As is tradition, we’re going to do something spooky around here for October. This year, it’s a retelling of H.P. Lovecraft’s “The Shunned House.” I have never been a huge Lovecraft fan. I mean, I respected that the man managed to convince people The Necronomicon was a real thing, but tentacled horror doesn’t really do it for me. I just couldn’t slog through those stories.
But earlier this year I realized that too many writers I respect were too influenced by Lovecraft for me to continue to be like “eh, whatever” and I would have to dig in and at least get the gist of what he was up to. And so I came across “The Shunned House,” which is such an amazing haunted house story that I about couldn’t stand it. You know when you hear a new song you instantly love? How you want to learn it and sing along with it and then sing it in the shower and then sing it in an opera version and a bluegrass version and the imagine what it would sound like if Mick Jagger sang it?
That’s how I felt about “The Shunned House.” I wanted to learn it.
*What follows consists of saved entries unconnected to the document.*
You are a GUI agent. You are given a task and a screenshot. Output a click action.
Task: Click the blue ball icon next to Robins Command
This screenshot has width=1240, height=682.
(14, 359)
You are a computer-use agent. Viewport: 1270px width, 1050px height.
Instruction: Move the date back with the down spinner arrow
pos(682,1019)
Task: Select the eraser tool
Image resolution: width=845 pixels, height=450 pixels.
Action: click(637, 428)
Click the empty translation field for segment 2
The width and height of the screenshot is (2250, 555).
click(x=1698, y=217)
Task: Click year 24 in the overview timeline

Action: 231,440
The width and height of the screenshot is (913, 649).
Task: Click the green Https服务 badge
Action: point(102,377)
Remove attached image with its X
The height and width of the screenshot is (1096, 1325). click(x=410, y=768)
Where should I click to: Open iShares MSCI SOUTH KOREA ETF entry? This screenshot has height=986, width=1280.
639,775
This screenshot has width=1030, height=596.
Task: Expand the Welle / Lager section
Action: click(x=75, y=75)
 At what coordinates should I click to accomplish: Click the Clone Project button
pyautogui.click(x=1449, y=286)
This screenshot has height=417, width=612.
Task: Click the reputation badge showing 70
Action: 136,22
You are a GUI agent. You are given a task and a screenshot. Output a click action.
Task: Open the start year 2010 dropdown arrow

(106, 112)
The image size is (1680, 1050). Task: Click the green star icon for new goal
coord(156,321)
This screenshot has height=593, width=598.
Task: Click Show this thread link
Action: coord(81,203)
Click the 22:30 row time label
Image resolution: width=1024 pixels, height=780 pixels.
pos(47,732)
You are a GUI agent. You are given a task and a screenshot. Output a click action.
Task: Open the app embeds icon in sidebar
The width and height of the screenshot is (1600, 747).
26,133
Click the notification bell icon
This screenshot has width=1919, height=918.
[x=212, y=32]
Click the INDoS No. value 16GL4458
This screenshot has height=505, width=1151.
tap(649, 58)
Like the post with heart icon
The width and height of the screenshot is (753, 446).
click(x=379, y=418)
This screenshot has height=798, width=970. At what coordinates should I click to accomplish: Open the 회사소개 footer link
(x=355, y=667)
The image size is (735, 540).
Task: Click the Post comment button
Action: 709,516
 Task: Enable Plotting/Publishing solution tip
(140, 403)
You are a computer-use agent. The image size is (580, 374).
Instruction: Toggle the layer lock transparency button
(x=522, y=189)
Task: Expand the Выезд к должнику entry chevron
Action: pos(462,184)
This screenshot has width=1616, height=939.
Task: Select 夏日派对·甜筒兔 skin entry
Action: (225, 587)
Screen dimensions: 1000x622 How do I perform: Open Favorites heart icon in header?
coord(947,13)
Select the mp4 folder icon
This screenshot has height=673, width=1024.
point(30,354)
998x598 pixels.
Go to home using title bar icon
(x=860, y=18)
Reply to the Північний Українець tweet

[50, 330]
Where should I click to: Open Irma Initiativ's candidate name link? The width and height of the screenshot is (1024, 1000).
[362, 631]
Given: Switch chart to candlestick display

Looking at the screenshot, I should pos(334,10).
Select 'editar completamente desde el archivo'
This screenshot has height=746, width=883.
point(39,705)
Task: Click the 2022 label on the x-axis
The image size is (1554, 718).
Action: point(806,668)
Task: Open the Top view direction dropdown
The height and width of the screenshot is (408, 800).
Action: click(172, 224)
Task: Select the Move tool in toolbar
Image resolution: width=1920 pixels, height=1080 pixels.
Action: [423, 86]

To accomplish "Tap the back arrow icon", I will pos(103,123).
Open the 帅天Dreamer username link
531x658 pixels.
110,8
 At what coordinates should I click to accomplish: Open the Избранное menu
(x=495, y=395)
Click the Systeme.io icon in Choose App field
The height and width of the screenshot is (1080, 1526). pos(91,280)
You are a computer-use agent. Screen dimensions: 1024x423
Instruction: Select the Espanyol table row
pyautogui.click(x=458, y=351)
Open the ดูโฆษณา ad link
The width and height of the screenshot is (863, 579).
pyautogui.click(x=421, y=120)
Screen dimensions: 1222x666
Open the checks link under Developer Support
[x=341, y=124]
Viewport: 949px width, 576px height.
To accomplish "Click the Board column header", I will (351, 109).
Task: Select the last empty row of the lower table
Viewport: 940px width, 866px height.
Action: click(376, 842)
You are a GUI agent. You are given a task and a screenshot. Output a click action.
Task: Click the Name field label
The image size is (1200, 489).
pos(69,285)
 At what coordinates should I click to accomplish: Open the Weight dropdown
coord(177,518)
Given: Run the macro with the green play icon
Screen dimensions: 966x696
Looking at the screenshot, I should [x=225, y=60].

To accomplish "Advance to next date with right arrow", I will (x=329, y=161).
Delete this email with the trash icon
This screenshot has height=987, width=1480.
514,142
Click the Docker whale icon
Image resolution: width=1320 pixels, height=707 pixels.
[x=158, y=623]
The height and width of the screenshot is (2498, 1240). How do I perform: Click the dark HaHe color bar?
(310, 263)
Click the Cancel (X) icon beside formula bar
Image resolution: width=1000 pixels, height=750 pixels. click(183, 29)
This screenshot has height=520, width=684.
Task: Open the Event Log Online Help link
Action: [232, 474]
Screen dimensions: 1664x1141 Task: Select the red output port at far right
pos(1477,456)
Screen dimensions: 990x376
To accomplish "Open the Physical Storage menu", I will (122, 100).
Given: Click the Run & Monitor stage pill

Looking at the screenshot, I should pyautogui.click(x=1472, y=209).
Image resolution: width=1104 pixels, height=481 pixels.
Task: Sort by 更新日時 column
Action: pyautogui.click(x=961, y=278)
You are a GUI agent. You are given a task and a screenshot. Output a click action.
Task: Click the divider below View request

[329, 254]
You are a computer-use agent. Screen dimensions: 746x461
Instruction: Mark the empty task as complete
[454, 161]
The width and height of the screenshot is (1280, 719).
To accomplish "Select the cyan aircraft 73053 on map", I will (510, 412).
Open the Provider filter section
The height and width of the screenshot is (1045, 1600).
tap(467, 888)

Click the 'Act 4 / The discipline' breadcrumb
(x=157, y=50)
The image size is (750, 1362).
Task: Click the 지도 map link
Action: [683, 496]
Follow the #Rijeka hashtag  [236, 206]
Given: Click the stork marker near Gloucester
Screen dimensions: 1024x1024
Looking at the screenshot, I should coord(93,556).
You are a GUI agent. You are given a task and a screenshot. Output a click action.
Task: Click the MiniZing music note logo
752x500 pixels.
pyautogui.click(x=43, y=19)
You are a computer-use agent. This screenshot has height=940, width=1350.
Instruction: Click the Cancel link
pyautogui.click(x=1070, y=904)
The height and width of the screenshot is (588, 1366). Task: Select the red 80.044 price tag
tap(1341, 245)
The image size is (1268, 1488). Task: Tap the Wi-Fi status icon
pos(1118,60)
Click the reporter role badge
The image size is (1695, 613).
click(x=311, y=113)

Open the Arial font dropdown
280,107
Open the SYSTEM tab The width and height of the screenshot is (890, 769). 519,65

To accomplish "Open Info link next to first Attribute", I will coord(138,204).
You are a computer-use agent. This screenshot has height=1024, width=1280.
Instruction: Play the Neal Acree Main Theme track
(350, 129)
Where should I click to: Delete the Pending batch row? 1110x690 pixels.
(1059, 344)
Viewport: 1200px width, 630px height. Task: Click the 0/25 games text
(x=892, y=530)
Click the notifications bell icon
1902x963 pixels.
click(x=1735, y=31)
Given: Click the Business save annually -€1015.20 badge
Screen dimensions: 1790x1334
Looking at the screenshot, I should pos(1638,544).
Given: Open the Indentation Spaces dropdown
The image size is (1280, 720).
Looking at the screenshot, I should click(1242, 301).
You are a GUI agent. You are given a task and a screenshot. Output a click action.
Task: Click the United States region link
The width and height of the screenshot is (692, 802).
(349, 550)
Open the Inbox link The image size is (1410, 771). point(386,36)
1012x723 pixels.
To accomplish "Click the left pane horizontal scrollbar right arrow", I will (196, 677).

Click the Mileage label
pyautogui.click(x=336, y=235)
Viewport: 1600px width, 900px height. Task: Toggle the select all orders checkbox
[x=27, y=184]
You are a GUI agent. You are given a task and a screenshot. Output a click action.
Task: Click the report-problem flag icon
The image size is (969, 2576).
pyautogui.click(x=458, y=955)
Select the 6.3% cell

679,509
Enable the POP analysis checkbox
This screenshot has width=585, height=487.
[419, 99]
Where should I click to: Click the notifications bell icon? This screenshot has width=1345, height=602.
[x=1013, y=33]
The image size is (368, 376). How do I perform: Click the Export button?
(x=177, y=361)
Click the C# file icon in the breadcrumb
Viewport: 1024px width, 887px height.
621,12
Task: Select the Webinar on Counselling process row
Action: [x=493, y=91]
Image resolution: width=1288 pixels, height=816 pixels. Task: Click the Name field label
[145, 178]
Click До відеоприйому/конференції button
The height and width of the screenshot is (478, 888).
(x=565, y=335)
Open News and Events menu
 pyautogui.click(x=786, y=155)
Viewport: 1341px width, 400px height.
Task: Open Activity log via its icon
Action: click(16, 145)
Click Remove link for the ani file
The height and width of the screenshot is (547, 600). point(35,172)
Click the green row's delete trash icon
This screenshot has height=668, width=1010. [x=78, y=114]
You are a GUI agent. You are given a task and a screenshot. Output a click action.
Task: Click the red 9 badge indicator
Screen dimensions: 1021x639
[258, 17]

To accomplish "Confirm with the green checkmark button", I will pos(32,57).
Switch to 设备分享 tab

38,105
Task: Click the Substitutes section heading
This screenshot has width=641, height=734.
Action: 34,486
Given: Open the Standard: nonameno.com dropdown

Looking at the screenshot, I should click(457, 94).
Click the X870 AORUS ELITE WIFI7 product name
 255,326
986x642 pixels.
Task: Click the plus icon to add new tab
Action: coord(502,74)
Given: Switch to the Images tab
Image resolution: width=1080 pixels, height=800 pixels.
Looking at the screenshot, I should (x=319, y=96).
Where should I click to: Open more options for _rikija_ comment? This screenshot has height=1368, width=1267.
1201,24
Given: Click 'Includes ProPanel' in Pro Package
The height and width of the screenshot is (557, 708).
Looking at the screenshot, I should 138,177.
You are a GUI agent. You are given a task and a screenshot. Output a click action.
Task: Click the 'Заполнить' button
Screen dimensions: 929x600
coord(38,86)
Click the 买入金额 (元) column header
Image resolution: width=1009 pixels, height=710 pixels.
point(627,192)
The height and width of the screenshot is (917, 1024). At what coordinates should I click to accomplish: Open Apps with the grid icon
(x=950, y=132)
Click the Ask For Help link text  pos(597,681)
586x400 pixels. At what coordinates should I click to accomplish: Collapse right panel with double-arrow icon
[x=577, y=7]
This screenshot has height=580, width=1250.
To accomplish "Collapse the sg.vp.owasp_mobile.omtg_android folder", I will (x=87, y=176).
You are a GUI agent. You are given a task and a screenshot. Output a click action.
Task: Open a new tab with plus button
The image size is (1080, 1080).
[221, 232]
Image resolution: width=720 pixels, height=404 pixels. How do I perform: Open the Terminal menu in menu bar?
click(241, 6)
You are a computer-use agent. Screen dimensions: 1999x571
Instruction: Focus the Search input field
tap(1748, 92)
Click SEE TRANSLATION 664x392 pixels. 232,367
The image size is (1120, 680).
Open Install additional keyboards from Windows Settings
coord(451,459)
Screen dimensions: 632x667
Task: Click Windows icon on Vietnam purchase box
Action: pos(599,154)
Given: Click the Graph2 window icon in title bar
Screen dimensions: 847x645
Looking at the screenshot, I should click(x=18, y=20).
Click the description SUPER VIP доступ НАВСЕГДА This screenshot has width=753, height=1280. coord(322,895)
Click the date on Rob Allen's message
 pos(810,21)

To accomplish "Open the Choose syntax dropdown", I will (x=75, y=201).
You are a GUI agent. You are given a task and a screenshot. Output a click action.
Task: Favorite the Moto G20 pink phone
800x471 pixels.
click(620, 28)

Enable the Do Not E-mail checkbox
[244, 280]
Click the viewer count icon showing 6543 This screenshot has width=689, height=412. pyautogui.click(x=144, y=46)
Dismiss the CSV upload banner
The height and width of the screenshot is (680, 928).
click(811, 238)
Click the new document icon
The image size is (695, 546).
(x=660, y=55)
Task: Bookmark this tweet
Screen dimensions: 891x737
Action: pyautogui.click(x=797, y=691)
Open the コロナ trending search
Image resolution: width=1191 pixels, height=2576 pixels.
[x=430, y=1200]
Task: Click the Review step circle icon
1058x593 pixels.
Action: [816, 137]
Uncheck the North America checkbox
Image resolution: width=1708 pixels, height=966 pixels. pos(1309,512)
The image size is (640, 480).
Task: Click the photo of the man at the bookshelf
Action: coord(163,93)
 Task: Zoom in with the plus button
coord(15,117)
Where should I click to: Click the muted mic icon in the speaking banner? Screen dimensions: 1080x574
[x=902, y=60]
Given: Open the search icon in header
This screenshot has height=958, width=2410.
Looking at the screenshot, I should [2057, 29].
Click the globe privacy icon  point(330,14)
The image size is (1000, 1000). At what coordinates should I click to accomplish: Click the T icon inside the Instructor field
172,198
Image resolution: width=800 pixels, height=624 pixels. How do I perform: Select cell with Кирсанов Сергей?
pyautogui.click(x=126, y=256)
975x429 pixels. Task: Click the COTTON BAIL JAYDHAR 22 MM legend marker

I wanted to tell it in the shower. I wanted to tell it in a Tennessee version. I wanted to tell it to you in a way that would let you see what it is about this story that hit me right in the gut.
And so I shall. Starting tomorrow night at 6 o’clock in the evening and continuing until Halloween.
Just a few notes before we get started. First, I want to openly and clearly acknowledge that this is a retelling of Lovecraft’s story. I think what I pulled off is pretty cool, but it’s just a redecoration of Lovecraft’s house. If you like my story, please, please, go back and read the original.
Second, I postulate a pretty extensive backstory for Joseph Deraque in this story. Since I know this blog is occasionally visited by the descendants of ole Joe and the story strives for a certain amount of historical verisimilitude, let me be clear–I made up every single thing pertaining to any part of his family. I don’t know his father’s name. I don’t know where in French Canada Joseph was from. There’s not a single hint of any rumors of this specific ailment being associated with the family. I’ve not found any evidence that Deraque would have been known at Fort de Chartres. If anything, he was probably operating out of St. Louis (where his boss, Mr. Fagot was from) before he made the move permanently to Nashville. He wasn’t living up in what would be Gallatin with his father. It’s all made up. And therefore none of the rest of us should hesitate a moment to sleep with any of Joe’s descendants if they prove lovely, nor to sleep above their graves, if they prove dead.
Third, along those same lines, no one from Maine needs to come to Tennessee to find good pot. That also is obviously made up.
Okay, I think that’s everything. Let’s meet back here at six tomorrow evening to get started.